Blaming a “severe and unexpected” reduction in Honeywell TFE731 shop visits, StandardAero announced on 9 January that it will close a business aviation repair station at Los Angeles International airport by the end of March.
The Arizona-based maintenance, repair and overhaul (MRO) company also says the facility’s closure comes after multiple attempts to secure a long-term lease for the Los Angeles repair station failed.
In response to questions from FlightGlobal, StandardAero says it has seen a 40% decline in MRO events for the TFE731 engine over since 2015, which the firm attributes to an aging population of aircraft powered by the engine.
“We believe declining hull values on older aircraft make the maintenance events proportionally infeasible, because of cost,” StandardAero says.
Honeywell has delivered more than 11,000 units in the family of geared TFE731 engines since introducing the type 46 years ago. The type quickly proved popular among second- and third-generation business jets, including with the Dassault Falcon 50 and 900, Gulfstream G100 and Cessna Citation III and Bombardier Learjet 31. It remains in production on several new models, including the Textron Aviation Scorpion and Learjet 75.
Honeywell does not dispute the decline in shop visits for the TFE731, but attributes the trend to product improvements that lengthens the intervals between required maintenance actions.

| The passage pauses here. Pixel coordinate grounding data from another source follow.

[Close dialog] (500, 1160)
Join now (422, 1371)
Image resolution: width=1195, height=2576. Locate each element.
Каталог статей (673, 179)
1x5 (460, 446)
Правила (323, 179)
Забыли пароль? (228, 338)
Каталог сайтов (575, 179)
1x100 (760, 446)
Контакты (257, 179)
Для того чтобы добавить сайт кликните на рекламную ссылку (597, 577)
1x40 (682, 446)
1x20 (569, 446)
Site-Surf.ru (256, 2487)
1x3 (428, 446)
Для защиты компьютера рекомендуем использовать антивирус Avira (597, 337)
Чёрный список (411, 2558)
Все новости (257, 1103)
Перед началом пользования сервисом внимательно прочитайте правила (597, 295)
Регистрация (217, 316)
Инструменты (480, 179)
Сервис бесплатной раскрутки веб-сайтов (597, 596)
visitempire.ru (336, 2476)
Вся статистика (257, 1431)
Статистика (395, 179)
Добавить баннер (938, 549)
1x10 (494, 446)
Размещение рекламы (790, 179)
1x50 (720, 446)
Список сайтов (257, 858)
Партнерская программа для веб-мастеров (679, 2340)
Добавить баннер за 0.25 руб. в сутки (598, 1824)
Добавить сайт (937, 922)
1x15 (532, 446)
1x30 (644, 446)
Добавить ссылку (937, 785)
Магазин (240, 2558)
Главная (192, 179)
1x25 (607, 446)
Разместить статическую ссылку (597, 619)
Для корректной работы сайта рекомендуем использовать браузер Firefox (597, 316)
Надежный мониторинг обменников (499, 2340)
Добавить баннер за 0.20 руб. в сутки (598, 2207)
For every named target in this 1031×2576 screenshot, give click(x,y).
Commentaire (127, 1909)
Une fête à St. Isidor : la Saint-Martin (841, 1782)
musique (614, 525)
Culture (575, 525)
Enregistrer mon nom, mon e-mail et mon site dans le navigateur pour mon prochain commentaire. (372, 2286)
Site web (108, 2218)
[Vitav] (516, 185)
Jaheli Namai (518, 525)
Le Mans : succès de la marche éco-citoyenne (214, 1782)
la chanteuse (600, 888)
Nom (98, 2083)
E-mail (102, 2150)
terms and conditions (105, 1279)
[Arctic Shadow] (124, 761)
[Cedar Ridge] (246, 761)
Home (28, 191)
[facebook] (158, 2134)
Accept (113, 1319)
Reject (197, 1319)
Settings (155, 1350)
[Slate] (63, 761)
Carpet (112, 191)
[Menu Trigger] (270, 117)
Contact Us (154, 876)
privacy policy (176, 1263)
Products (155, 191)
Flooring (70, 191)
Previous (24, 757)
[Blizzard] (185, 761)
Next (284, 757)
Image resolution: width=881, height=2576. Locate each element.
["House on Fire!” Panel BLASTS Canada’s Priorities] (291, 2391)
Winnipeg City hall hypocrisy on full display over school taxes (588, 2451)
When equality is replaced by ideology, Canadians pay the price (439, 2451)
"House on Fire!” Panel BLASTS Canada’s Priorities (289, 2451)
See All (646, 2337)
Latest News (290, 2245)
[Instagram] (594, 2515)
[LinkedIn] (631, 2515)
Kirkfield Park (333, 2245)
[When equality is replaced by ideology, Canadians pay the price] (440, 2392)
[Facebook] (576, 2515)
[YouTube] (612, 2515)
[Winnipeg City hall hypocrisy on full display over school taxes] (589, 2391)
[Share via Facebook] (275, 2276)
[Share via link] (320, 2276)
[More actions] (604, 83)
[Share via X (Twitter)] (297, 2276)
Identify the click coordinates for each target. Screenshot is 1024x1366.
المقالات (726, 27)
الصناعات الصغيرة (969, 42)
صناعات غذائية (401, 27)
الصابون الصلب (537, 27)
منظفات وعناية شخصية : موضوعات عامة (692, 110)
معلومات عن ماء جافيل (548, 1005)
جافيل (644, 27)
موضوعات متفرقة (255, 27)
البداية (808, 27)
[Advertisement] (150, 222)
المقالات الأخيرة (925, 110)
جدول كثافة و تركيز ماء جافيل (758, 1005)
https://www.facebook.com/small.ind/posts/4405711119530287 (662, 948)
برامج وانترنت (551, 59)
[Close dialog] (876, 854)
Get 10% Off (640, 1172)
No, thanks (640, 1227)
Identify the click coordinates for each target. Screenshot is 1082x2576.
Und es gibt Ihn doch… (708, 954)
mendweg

“Honeywell is committed to continuous interval extension and this is contributing to reduced events worldwide,” Honeywell says.
But owners of older business jets face the prospect of mandatory upgrades, such as installing an ADS-B-equipped navigation system, by 2020. For the oldest TFE731-powered aircraft, declining residual values often don’t justify the cost of investing in such an upgrade at the same time as a scheduled engine overhaul, according to FlightGlobal’s Ascend consultancy.